Alex Brodov
Alex Brodov

Reputation: 3515

Bash - variables are not evaluated inside other variables

I've written a short script which needs to find some text using regex.

I'm incrementing a counter inside a while loop, and this counter is part of another command. Unfortunately this command is always running with the initial counter.

Here a snippet from my code:

COUNTER=1
LAST_COMMIT=`git log remotes/origin/devel --pretty=oneline --pretty=format:%s | head -${COUNTER}`
JIRA_ID=`echo $LAST_COMMIT | grep -o -P '[A-Z]{2,}-\d+' | xargs`

while [[ ! -z "$JIRA_ID" && $COUNTER -lt "5" ]]; do
        echo "This is the current  counter:  $COUNTER"
        echo "This is the last commit $LAST_COMMIT"
        COUNTER=$[COUNTER+1]
done
echo "this is the counter outside the loop $COUNTER"

Upvotes: 0

Views: 83

Answers (2)

Charles Duffy
Charles Duffy

Reputation: 295403

The best-practices way to encapsulate code (as per BashFAQ #50) is with a function:

get_last_commit() {
  git log remotes/origin/devel --pretty=oneline --pretty=format:%s \
    | sed -n "$(( $1 + 1)) p"
}

Then:

while (( counter < 5 )); do
  last_commit=$(get_last_commit "$counter")
  IFS=$'\n' read -r -d '' -a jira_id \
    < <(grep -o -P '[A-Z]{2,}-\d+' <<<"$last_commit") ||:
  [[ $jira_id ]] || break

  echo "This is the current  counter:  $counter"
  echo "This is the last commit $last_commit"
  echo "Found ${#jira_id[@]} jira IDs"
  printf '  %s\n' "${jira_id[@]}"

  (( counter++ ))
done

Other notes:

  • Use of read -a, here, reads the JIRA IDs into an array; you can then ask for the array's length (with ${#jira_id[@]}), expand a specific entry from the array (with ${jira_id[0]} to get the first ID, [1] for the second, etc); expand them all into an argument list (with "${jira_id[@]}"), etc.
  • Non-system-defined shell variables should have at least one lower-case character in their names. See the fourth paragraph of the POSIX spec on environment variables at http://pubs.opengroup.org/onlinepubs/009695399/basedefs/xbd_chap08.html, keeping in mind that environment variables and shell variables share a single namespace. Following this practice prevents you from overwriting system variables by mistake.
  • $(( ... )) is the POSIX-standard way to enter a math context; (( )), without a leading $, is a bash extension.
  • While code inside of [[ ]] and (( )) does not require double quotes to prevent glob expansion or string-splitting, double quotes should be used around expansions in (almost) all other cases.
  • sed '2 p' gets line 2 more efficiently than head -2 | tail -n 1.

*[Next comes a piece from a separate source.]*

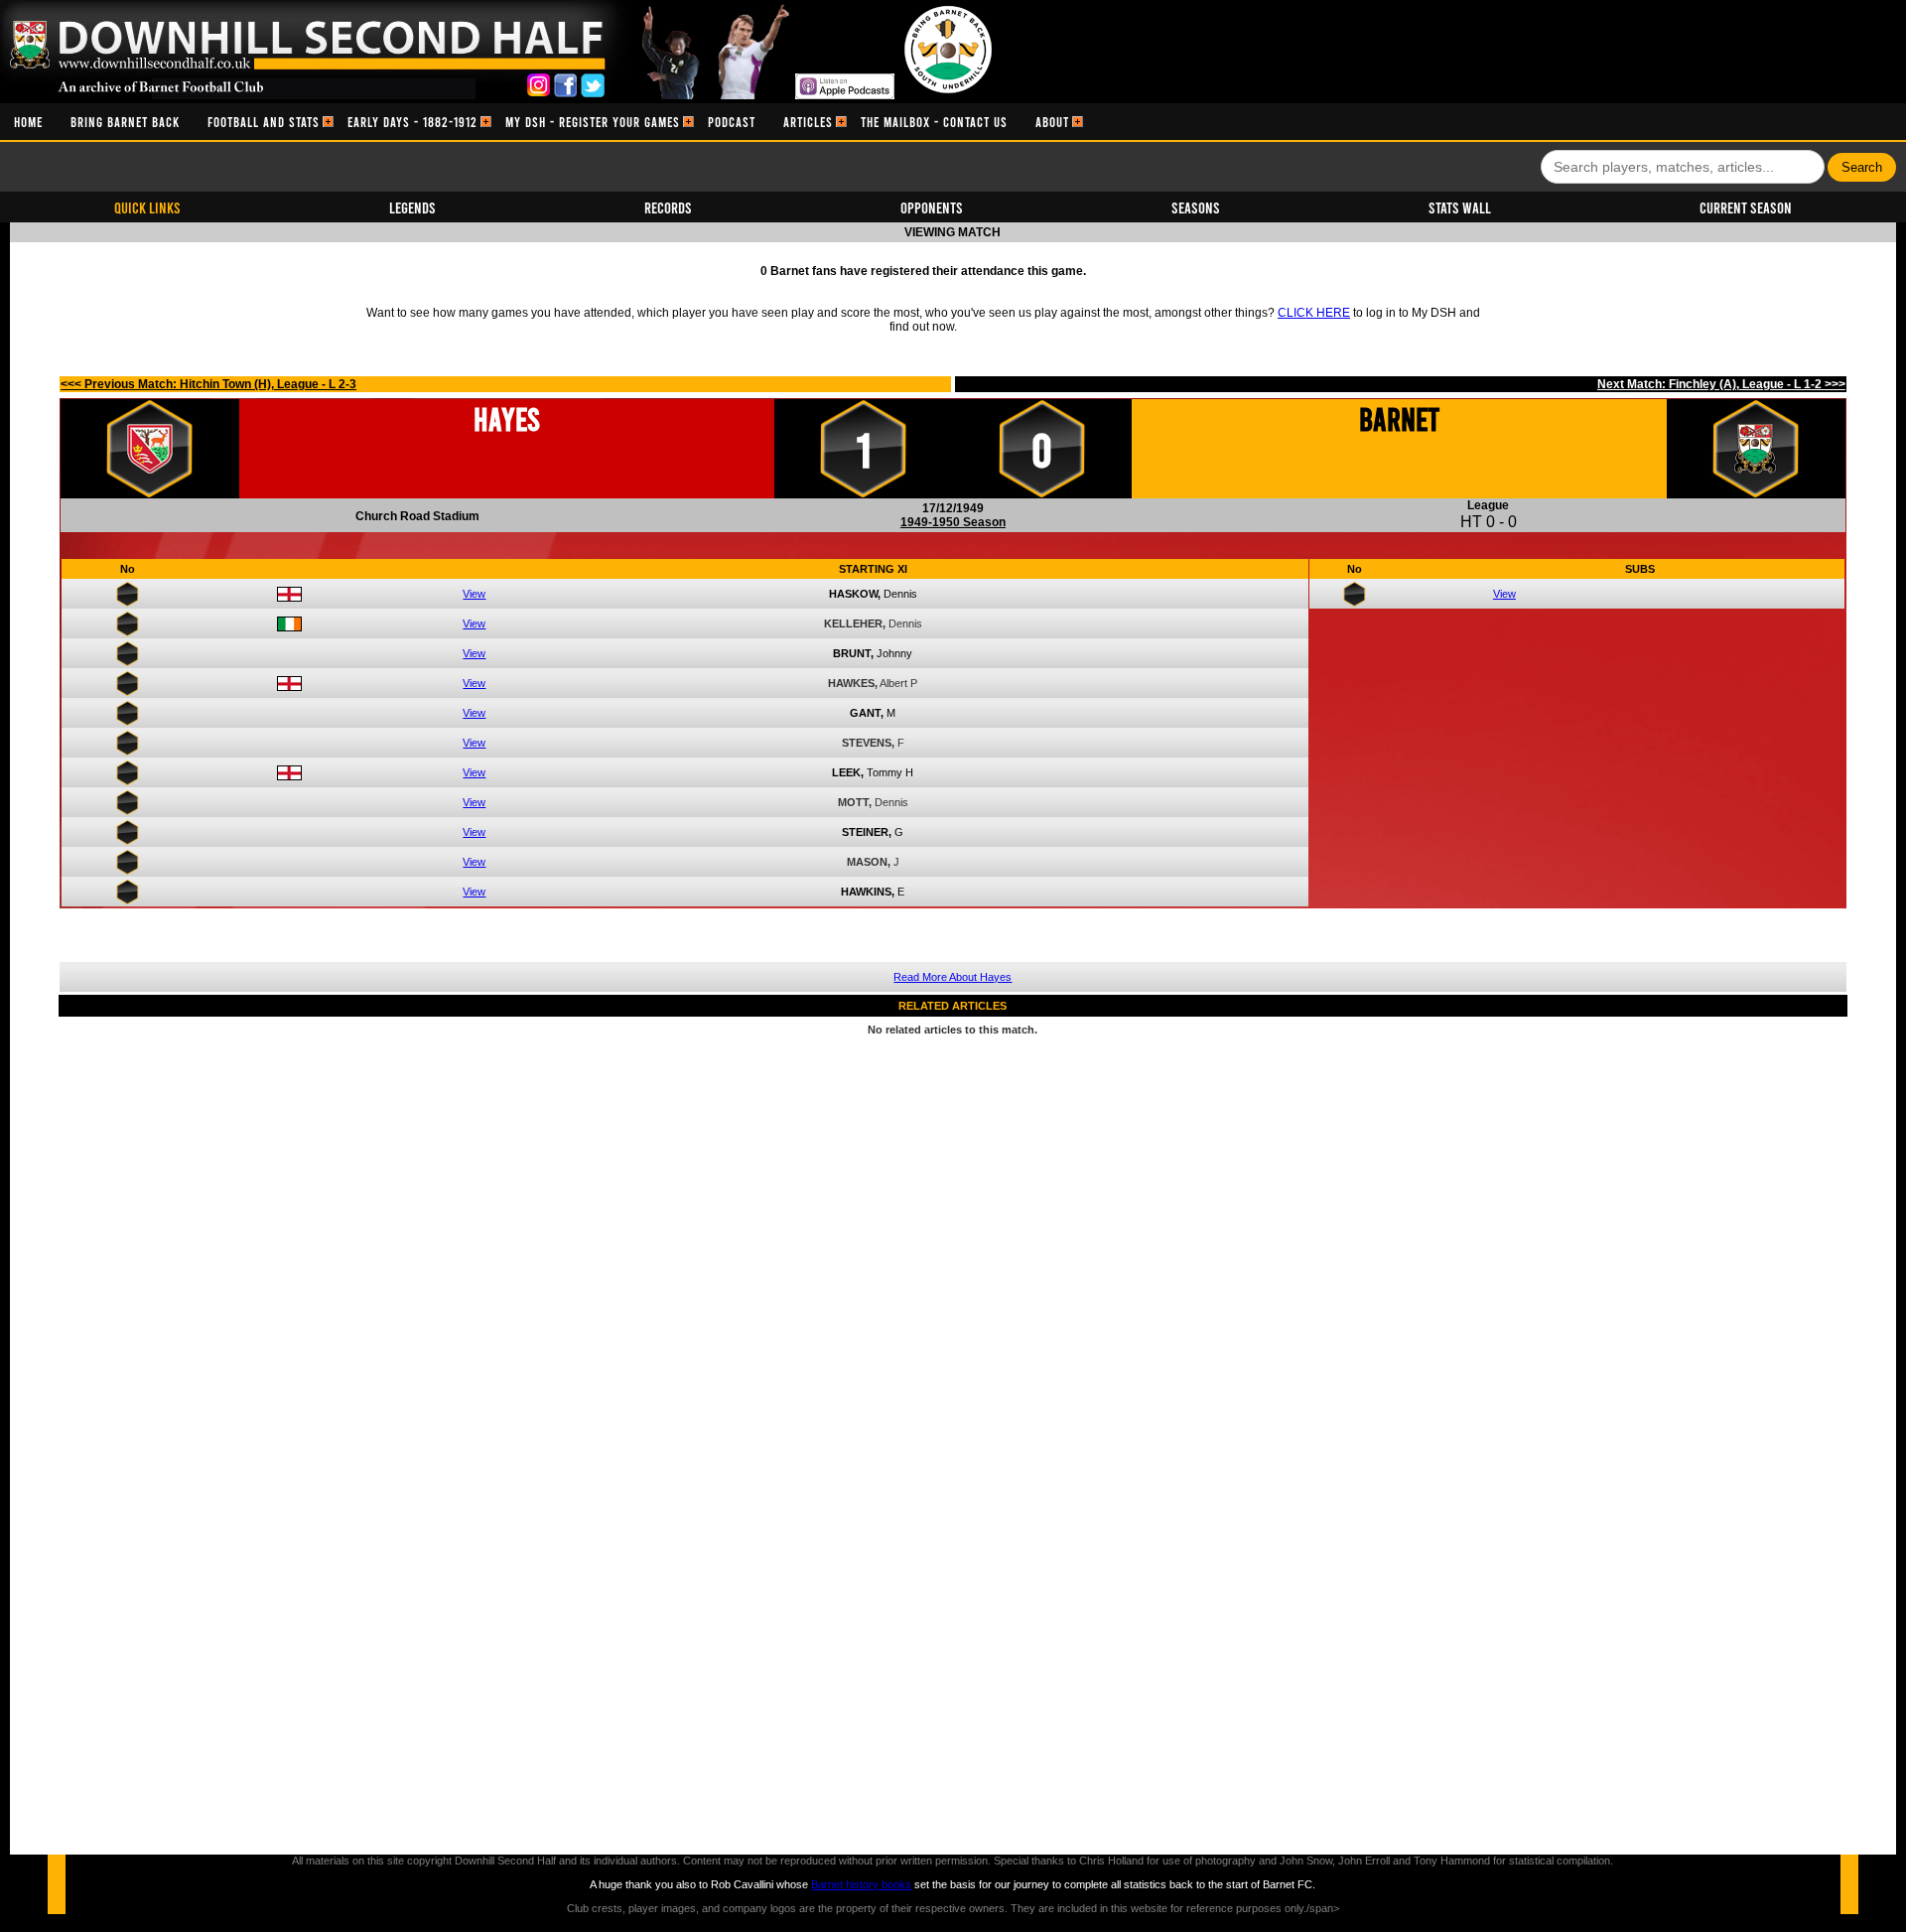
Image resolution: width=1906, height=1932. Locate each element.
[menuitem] (28, 121)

However, even that is much less efficient than just calling git log only one single time and iterating over its results.

while IFS= read -r -u 3 last_commit; do
  IFS=$'\n' read -r -d '' -a jira_id \
    < <(grep -o -P '[A-Z]{2,}-\d+' <<<"$last_commit") ||:
  [[ $jira_id ]] || continue
  echo "Found ${#jira_id[@]} jira IDs"
  printf '  %s\n' "${jira_id[@]}"
done 3< <(git log remotes/origin/devel --pretty=oneline --pretty=format:%s)

Upvotes: 2

that other guy
that other guy

Reputation: 123470

Bash is a procedural language, meaning it contains a series of steps to be carried out in order.

LAST_COMMIT=`...`is a step that sets the variable LAST_COMMIT to the value of the command. You have made this step only execute once, which is why you see the same value over and over.

If you want it to execute again for new values of $COUNTER, you can place the statement inside the loop:

while
    LAST_COMMIT=`git log remotes/origin/devel --pretty=oneline --pretty=format:%s | head -${COUNTER} | tail -n 1`
    JIRA_ID=`echo $LAST_COMMIT | grep -o -P '[A-Z]{2,}-\d+' | xargs`
    [[ ! -z "$JIRA_ID" && $COUNTER -lt "5" ]]
do

    echo "This is the current  counter:  $COUNTER"
    echo "This is the last commit $LAST_COMMIT"
    COUNTER=$[COUNTER+1]
done
echo "this is the counter outside the loop $COUNTER"

Since the steps in the loop are executed multiple times, the LAST_COMMIT=`...` step is also executed multiple times, each time with a new value for $COUNTER.